--- Document section ---

Andi C. Buchanan is joining us to talk about their novel From a Shadow Grave. Here’s the publisher’s description:
This is no ordinary ghost story
Wellington, 1931. Seventeen-year-old Phyllis Symons’ body is discovered in the Mt Victoria tunnel construction site.
Eighty years later, Aroha Brooke is determined to save her life.
Urban legend meets urban fantasy in this compelling alternate history by award-winning author Andi C. Buchanan.
What’s Andi’s favorite bit?
ANDI C. BUCHANAN
“In this story, you save yourself.”
This sentence begins the fourth and final part of From A Shadow Grave. It was the point at which my whole messy first draft came together, and is a sentence that for me still encapsulates not just the story I was trying to tell, but the person I wished I could bring back to life.
From A Shadow Grave is based on a true story: a murder that took place in my home city of Wellington. The murdered teenager, Phyllis Symons, the protagonist of the story, was buried – likely still alive at that stage – in a road tunnel construction site. To this day, almost ninety years later, motorists toot as they drive through the tunnel, and while some say it’s just because of the acoustics, plenty others will tell you it’s to ward off her ghost.

--- Task prompt ---
Reproduce the passage of the interview that opens with the words containing "What’s Andi’s favorite" and closes with "back to life.". The entries after the interview are separate material.

--- Dataset excerpts ---
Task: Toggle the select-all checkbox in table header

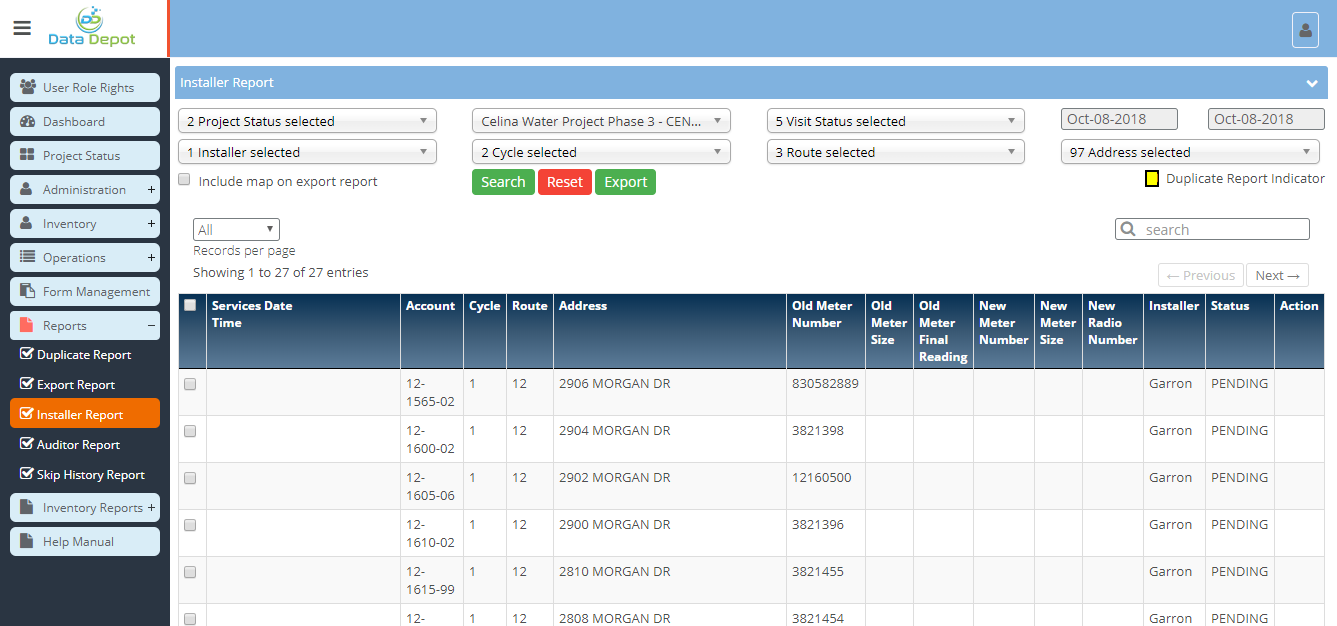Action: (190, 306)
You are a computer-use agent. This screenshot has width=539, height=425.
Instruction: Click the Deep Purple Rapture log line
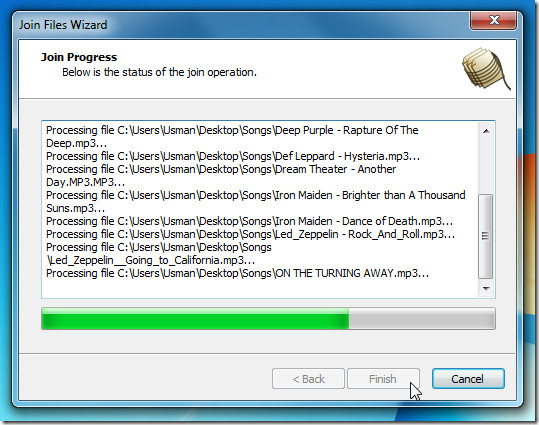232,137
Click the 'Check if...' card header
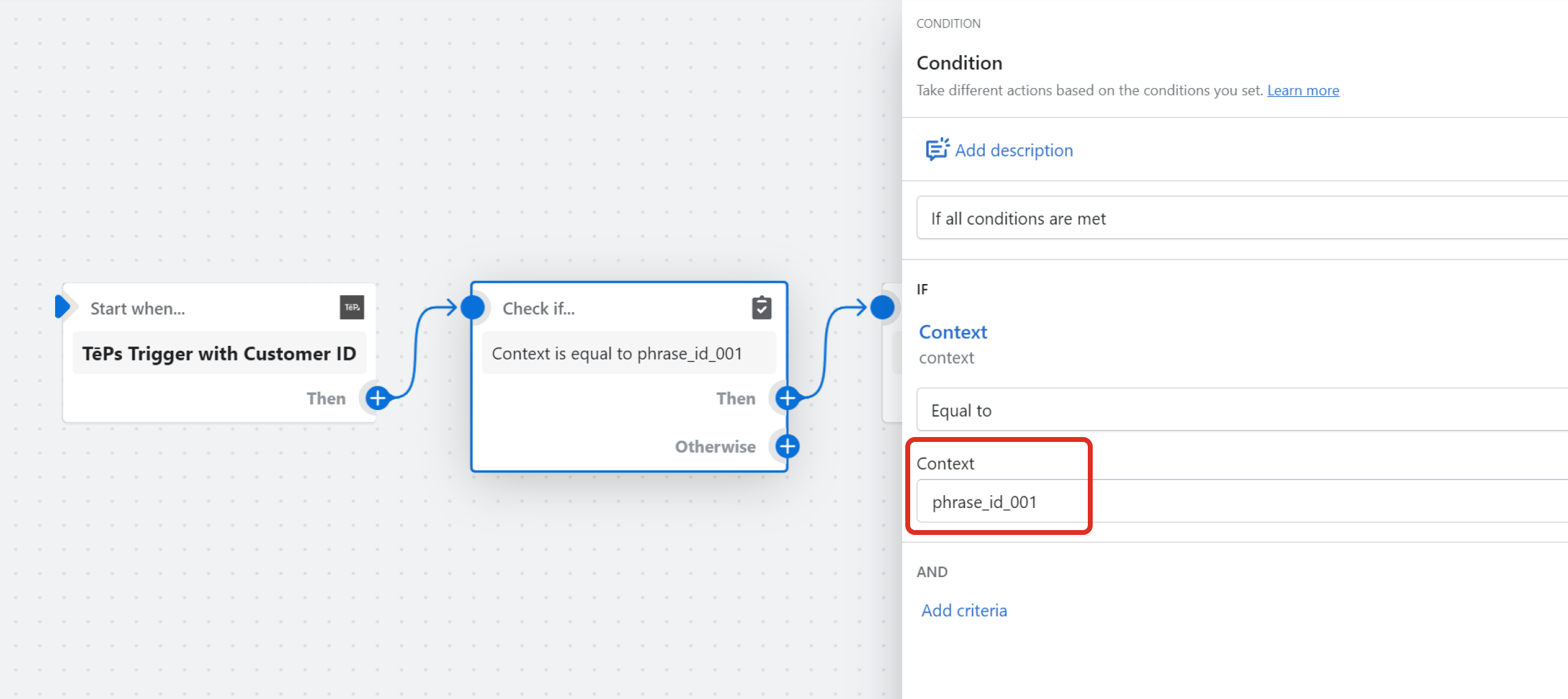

--- Answer to this exercise ---
What’s Andi’s favorite bit?
ANDI C. BUCHANAN
“In this story, you save yourself.”
This sentence begins the fourth and final part of From A Shadow Grave. It was the point at which my whole messy first draft came together, and is a sentence that for me still encapsulates not just the story I was trying to tell, but the person I wished I could bring back to life.